:: Required work ::
1. Edit the records from their first line through the line containing "Action: [x=16, y=5]", replacing "icon" with "symbol" and leaving everything else unchanged.
2. Resume the forum thread on secondhand Lafuma recliner prices from its last post.

:: Source document ::

# Lafuma recliners wanted, when does 2nd hand become exp????



## philbre (Nov 13, 2008)

*I can buy 2 lafuma recliners brand new & have them delivered to Ireland for £170. It's a lot of money. Second hand, I would hope to have 2 of them, in really good condition, delivered, for half that price. Any more than half price, you have to start thinking about stretching to the brand new price. Royal mail delivery is max £21. This values each 2nd hand recliner at £30. Having been looking at ebay for the last 6 weeks, people are seeking £40 per chair but are not attracting any bids.[

So if you have 2 for sale, perhaps we can do business

Phil*


----------



## Hymervanman (Aug 20, 2010)

Just check your figures for Royal Mail- the max weight that can be sent outside UK is 2 kgs; this means that you need to use a courier such as DHL,TNT etc


----------



## philbre (Nov 13, 2008)

Hymervanman said:


> Just check your figures for Royal Mail- the max weight that can be sent outside UK is 2 kgs; this means that you need to use a courier such as DHL,TNT etc


this was the figure quoted to me by someone who said they could send it by royal mail courier. perhaps they should have said or courier


----------



## Addie (Aug 5, 2008)

I think you are valuing them a bit low at £30 each looking at what they ARE selling for on eBay:

£82 for two (collect only)

£62 for one (+£14 P&P)

£58 for one (plus £14 P&P)

£56.70 for one (plus £14.70 P&P)

£120 for two collect only


----------



## GEMMY (Jun 19, 2006)

Pick some new ones up next time you pass Calais, get them from their factory shop.

tony


----------



## philbre (Nov 13, 2008)

Addie said:


> I think you are valuing them a bit low at £30 each looking at what they ARE selling for on eBay:
> 
> £82 for two (collect only)
> 
> ...


If you look at the currect offers on ebay, you will see that they are all seeking $40 and none are getting any bids. Perhaps you were selective in your choices......!


----------



## Addie (Aug 5, 2008)

philbre said:


> If you look at the currect offers on ebay, you will see that they are all seeking $40 and none are getting any bids. Perhaps you were selective in your choices......!


Not at all selective Phil - I just viewed completed items to see what they have actually been selling for not current items which could still attract bids before the end.

(Entries for locating words and elements)
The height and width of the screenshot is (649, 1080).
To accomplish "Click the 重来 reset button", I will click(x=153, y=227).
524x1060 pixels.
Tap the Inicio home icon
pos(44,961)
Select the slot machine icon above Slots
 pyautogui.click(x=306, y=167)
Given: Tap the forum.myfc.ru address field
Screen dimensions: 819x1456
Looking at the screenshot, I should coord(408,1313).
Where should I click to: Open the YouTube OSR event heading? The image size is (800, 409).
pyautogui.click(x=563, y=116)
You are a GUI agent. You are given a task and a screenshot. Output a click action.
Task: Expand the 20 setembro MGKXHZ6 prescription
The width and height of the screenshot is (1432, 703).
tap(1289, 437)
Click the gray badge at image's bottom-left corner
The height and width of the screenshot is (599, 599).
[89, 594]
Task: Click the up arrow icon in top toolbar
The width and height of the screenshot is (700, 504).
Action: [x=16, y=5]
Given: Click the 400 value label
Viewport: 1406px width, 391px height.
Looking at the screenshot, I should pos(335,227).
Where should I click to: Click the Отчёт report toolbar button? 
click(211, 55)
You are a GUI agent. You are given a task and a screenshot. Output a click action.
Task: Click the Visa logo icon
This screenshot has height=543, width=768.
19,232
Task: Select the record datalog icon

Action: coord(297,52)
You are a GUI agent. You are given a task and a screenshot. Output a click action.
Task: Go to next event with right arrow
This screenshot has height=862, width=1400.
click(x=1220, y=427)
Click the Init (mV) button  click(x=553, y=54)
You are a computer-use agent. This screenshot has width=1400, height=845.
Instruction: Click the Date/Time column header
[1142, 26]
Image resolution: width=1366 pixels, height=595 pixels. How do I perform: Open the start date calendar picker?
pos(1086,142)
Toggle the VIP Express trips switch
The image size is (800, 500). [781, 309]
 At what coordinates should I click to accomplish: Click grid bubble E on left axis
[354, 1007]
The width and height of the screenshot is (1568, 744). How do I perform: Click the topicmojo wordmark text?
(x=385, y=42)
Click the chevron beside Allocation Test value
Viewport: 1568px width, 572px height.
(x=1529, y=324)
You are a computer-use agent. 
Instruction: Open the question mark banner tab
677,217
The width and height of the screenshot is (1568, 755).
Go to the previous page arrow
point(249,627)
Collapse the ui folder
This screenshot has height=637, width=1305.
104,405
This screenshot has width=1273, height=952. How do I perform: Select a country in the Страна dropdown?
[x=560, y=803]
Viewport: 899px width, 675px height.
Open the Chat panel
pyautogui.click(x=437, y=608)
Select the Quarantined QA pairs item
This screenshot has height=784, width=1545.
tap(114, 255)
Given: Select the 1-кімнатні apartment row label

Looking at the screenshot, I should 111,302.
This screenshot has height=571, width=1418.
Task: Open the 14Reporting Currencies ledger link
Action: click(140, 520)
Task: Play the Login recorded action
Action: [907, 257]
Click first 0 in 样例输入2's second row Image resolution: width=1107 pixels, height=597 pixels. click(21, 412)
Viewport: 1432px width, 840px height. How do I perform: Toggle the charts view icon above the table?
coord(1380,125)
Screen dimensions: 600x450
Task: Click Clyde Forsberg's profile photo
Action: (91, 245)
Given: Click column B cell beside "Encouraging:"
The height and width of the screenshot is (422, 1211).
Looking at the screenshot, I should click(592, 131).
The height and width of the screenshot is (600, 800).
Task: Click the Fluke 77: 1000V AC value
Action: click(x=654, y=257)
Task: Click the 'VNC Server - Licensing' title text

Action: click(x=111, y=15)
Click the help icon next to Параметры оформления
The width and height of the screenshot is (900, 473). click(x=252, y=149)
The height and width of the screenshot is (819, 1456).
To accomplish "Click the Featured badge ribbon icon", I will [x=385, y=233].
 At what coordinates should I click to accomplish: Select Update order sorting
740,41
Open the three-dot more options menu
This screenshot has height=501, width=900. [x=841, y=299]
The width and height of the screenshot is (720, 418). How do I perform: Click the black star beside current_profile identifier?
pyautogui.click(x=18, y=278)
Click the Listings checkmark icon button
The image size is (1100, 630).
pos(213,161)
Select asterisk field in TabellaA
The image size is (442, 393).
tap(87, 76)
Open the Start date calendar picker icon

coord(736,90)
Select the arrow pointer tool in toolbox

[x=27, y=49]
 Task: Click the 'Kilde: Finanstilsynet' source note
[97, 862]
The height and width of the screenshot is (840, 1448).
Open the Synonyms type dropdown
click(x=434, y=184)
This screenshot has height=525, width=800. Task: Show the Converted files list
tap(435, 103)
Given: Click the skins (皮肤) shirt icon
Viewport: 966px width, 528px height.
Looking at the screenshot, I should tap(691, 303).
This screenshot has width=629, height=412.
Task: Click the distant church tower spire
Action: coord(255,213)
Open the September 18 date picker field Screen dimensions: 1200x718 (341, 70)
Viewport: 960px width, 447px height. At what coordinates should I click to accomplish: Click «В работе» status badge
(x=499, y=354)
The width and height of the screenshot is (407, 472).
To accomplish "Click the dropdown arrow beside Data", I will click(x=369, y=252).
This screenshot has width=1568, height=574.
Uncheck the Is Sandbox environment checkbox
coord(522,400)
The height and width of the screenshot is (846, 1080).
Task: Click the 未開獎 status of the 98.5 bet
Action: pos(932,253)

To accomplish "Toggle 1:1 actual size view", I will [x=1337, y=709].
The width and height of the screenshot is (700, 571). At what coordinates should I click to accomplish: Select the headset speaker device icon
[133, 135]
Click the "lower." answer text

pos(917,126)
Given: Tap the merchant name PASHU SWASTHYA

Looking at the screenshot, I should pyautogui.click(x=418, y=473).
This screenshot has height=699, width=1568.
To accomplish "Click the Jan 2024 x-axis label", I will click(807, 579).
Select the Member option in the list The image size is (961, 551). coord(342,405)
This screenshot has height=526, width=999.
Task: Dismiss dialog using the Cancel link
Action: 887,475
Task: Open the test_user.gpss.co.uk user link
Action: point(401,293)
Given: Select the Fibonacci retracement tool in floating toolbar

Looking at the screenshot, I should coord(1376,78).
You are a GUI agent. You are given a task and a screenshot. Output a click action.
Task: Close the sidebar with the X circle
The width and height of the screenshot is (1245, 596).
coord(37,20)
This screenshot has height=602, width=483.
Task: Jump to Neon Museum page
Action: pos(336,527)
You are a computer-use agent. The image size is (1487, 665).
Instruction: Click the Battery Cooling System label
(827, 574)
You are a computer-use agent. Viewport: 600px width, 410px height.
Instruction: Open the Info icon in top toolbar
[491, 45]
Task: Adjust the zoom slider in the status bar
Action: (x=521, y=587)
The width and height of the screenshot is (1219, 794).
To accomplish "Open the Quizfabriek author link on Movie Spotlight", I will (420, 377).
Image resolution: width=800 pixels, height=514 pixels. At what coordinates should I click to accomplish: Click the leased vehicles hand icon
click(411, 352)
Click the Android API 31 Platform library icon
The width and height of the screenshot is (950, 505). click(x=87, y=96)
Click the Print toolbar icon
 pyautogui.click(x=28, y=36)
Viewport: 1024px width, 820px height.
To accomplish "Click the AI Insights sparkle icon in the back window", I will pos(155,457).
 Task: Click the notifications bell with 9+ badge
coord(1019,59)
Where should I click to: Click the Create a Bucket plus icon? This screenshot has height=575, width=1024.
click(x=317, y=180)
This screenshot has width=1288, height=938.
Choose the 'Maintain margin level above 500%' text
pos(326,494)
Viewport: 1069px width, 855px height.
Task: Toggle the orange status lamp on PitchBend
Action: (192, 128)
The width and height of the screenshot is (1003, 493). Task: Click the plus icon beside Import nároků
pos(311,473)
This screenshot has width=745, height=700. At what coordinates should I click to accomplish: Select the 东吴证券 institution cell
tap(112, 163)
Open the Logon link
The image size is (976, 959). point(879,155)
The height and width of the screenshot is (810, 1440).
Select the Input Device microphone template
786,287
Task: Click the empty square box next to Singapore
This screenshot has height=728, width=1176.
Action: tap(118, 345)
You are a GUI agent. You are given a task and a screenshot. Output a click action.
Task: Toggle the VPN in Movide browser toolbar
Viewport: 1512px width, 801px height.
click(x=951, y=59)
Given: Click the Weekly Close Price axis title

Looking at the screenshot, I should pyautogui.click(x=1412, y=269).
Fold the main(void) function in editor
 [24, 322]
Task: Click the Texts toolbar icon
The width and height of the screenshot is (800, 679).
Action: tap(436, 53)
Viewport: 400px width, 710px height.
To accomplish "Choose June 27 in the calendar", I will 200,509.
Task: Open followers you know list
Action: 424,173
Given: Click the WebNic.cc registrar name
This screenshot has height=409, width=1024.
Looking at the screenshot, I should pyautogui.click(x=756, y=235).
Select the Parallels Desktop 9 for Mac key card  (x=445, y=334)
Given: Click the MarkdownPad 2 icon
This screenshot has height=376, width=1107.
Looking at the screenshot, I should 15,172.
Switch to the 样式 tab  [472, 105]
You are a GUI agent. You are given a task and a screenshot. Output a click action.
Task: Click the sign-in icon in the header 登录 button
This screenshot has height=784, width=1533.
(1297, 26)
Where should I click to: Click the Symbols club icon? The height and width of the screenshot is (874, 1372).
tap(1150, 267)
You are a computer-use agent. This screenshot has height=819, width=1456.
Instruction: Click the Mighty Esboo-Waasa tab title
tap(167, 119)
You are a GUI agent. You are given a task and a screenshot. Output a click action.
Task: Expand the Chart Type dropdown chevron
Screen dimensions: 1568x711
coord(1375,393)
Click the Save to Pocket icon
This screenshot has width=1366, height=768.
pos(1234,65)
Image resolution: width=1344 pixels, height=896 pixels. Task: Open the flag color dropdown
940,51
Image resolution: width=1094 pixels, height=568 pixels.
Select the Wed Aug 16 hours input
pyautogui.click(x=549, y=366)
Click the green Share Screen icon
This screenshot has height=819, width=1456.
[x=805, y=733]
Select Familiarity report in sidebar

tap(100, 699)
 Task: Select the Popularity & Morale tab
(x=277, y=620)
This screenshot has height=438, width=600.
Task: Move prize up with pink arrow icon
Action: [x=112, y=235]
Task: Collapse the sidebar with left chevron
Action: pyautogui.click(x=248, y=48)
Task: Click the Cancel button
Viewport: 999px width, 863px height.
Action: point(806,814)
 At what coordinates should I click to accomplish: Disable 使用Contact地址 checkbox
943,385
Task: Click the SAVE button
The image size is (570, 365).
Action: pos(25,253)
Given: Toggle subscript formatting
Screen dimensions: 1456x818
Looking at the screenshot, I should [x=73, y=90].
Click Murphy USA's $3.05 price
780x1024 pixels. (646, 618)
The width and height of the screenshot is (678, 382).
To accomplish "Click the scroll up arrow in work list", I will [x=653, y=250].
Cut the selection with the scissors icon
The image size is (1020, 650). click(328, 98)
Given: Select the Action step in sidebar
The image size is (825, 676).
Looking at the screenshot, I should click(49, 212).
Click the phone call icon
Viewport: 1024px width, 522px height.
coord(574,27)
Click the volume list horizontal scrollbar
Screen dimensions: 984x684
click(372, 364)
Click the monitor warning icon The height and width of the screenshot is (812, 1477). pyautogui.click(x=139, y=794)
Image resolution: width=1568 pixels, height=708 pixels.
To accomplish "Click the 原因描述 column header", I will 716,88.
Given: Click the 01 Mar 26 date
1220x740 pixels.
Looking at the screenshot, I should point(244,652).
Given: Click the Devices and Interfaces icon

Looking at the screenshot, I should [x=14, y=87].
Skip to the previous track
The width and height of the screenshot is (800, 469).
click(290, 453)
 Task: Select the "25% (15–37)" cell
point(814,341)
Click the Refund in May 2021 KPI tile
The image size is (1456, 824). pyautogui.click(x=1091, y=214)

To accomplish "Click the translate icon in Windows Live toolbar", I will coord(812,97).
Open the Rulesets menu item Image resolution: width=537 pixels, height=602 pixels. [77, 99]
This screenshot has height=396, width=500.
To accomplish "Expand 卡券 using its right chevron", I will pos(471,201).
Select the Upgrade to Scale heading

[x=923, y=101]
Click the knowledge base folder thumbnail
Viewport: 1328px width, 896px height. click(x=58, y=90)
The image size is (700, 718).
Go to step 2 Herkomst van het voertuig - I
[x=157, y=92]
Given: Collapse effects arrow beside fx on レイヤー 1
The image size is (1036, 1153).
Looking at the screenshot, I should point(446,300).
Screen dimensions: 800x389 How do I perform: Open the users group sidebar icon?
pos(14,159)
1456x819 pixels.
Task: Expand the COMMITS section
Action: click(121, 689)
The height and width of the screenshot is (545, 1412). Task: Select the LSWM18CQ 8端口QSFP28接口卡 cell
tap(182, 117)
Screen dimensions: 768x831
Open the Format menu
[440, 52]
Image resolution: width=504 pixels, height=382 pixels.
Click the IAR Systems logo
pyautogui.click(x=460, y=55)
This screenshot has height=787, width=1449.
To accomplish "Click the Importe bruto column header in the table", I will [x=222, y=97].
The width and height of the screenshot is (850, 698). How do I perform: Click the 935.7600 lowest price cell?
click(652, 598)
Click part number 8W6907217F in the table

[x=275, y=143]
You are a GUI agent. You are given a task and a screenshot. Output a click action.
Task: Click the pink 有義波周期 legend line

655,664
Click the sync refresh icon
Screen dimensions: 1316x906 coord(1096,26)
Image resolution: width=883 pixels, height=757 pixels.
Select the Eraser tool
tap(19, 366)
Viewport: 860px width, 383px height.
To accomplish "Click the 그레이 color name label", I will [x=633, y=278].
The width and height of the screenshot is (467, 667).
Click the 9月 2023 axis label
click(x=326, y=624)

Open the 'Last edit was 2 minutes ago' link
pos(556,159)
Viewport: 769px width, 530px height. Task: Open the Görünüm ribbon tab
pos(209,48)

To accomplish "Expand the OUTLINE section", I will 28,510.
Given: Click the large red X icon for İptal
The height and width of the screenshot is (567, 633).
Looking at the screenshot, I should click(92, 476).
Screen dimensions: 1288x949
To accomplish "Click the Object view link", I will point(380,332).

:: Responses per task ::
1.
The height and width of the screenshot is (649, 1080).
To accomplish "Click the 重来 reset button", I will click(x=153, y=227).
524x1060 pixels.
Tap the Inicio home symbol
pos(44,961)
Select the slot machine symbol above Slots
 pyautogui.click(x=306, y=167)
Given: Tap the forum.myfc.ru address field
Screen dimensions: 819x1456
Looking at the screenshot, I should coord(408,1313).
Where should I click to: Open the YouTube OSR event heading? The image size is (800, 409).
pyautogui.click(x=563, y=116)
You are a GUI agent. You are given a task and a screenshot. Output a click action.
Task: Expand the 20 setembro MGKXHZ6 prescription
The width and height of the screenshot is (1432, 703).
tap(1289, 437)
Click the gray badge at image's bottom-left corner
The height and width of the screenshot is (599, 599).
[89, 594]
Task: Click the up arrow symbol in top toolbar
The width and height of the screenshot is (700, 504).
Action: [x=16, y=5]

2.
You van view the FULL list here: http://www.ebay.co.uk/csc/i.html?_from=R40&LH_Complete=1&_nkw=Lafuma&_sop=15

The ones you mention for circa £40 with no bids which have been re-listed several times are in fact *broken* as they are listed as "For parts or not working" :

http://www.ebay.co.uk/itm/120984097694
http://www.ebay.co.uk/itm/120984097863
http://www.ebay.co.uk/itm/120984098085

(again, full list here: http://www.ebay.co.uk/sch/i.html?_sacat=0&_from=R40&_nkw=Lafuma recliner&_sop=15)

I'm sorry - but £30 won't buy you a broken chair it seems!


----------



## Techno100 (May 8, 2010)

I have 2 in green (Sun faded) £60 anyone? collection only.
We decided they are too big and too heavy for our van


----------



## Addie (Aug 5, 2008)

Addie said:


> I'm sorry - but £30 won't buy you a broken chair it seems!





Techno100 said:


> I have 2 in green (Sun faded) £60 anyone? collection only.
> We decided they are too big and too heavy for our van


I stand corrected!! :lol: Bite this mans hand off and send a courior!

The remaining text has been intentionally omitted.